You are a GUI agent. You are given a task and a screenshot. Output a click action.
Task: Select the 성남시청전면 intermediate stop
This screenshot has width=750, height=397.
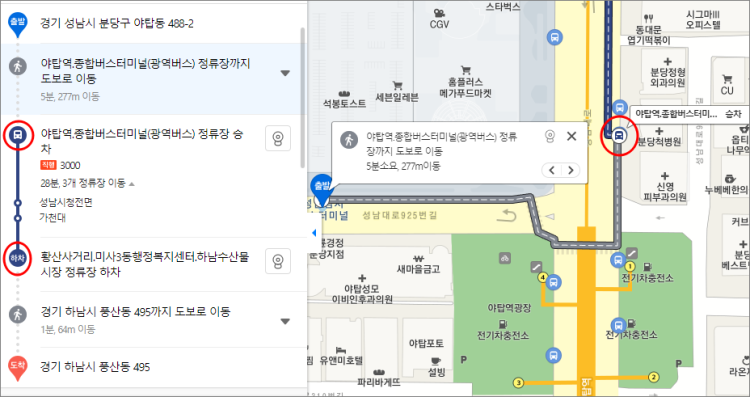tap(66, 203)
---
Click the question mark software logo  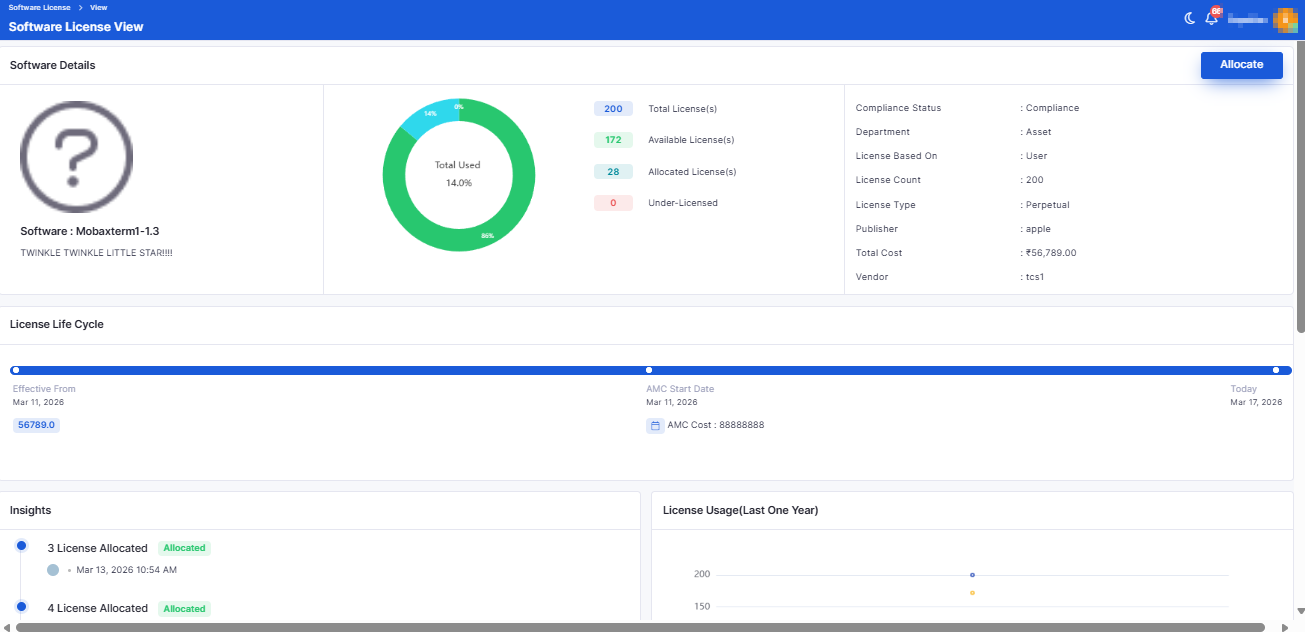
...
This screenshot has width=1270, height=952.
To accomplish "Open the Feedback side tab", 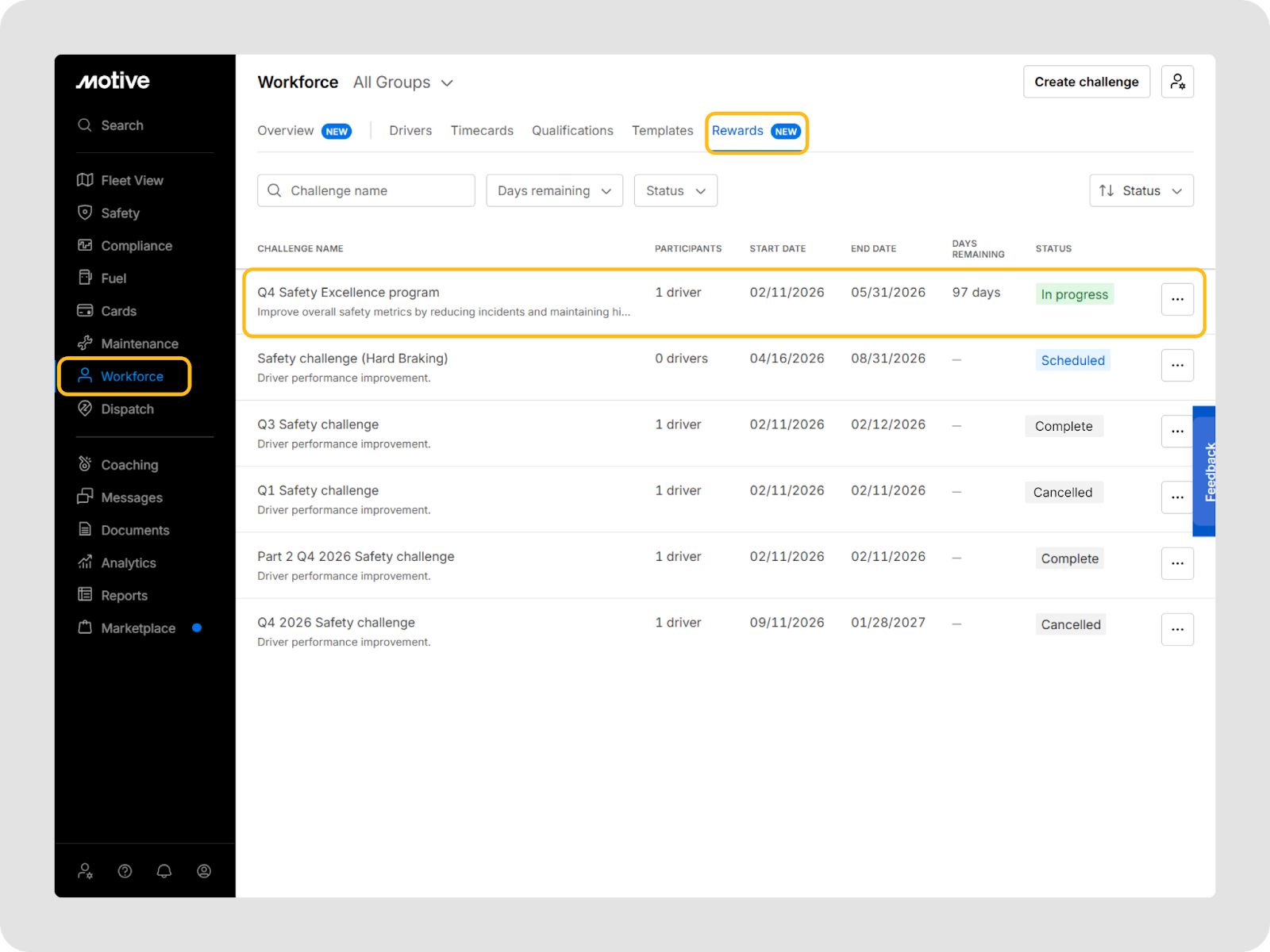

## TASK GOAL
Taking the entries above, extract every line from the one bearing "This screenshot has width=1270, height=952." through the one bearing "the Feedback side", exactly, with no pictures.

## EXERCISE SOLUTION
This screenshot has width=1270, height=952.
To accomplish "Open the Feedback side tab", 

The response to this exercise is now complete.